Menurut hasil wawancara yang telah dilakukan, bisa kita lihat bahwa relawan PMI
Kota Prabumulih ini memiliki perilaku prososial yang tinggi dengan tingkat kematang emosi
yang baik. Hal ini juga berkaitan dengan penelitian yang dilakukan oleh Ananta Minur,
dalam penelitiannya terdapat hubungan antara kematangan emosi dengan perilaku prososial.
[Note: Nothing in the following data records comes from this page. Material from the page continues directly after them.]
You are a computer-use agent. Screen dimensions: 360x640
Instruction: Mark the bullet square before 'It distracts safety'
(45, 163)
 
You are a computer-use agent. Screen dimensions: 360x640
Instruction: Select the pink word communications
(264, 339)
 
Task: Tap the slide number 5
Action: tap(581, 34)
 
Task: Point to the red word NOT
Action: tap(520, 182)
Semakin tinggi kematangan emosi maka semakin tinggi juga perilaku prososialnya dan
begitu juga sebaliknya, semakin rendah kematangan emosinya maka semakin rendah juga
perilaku prososialnya.
Berdasarkan uraian diatas, peneliti tertarik untuk melakukan penelitian yang berjudul
“Hubungan Kematangan Emosi dengan Perilaku Prososial Pada Komunitas Palang Merah
Indonesia (PMI) Kota Prabumulih” untuk melihat apakah ada hubungan antara kematangan
emosi dengan perilaku prososial yang dilakukan oleh anggota Palang Merah Indonesia (PMI)
kota Prabumulih.

METODE PENELITIAN
Metode yang digunakan dalam penelitian ini adalah metode dengan pendekatan
kuantitatif. Menurut Sugiyono (2003), penelitian kuantitatif adalah penelitian yang
memperoleh data yang berbentuk angka atau data kualitatif yang diangkakan. Sedangkan,
menurut menurut Aqsa (2021) penelitian kuantitatif adalah jenis penelitian yang
menghasilkan penemuan-penemuan yang dapat dicapai (diperoleh) dengan menggunakan
prosedur-prosedur statistik atau cara lain dari kauntifikasi (pengukuran). Lebih lanjut, pada
penelitian ini, peneliti menggunakan jenis penelitian kuantitatif korelasional. Menurut
Arikunto (2005) penelitian kuantitatif korelasional merupakan penelitian yang dimaksudkan
untuk mengetahui ada tidaknya hubungan antara dua atau beberapa variabel.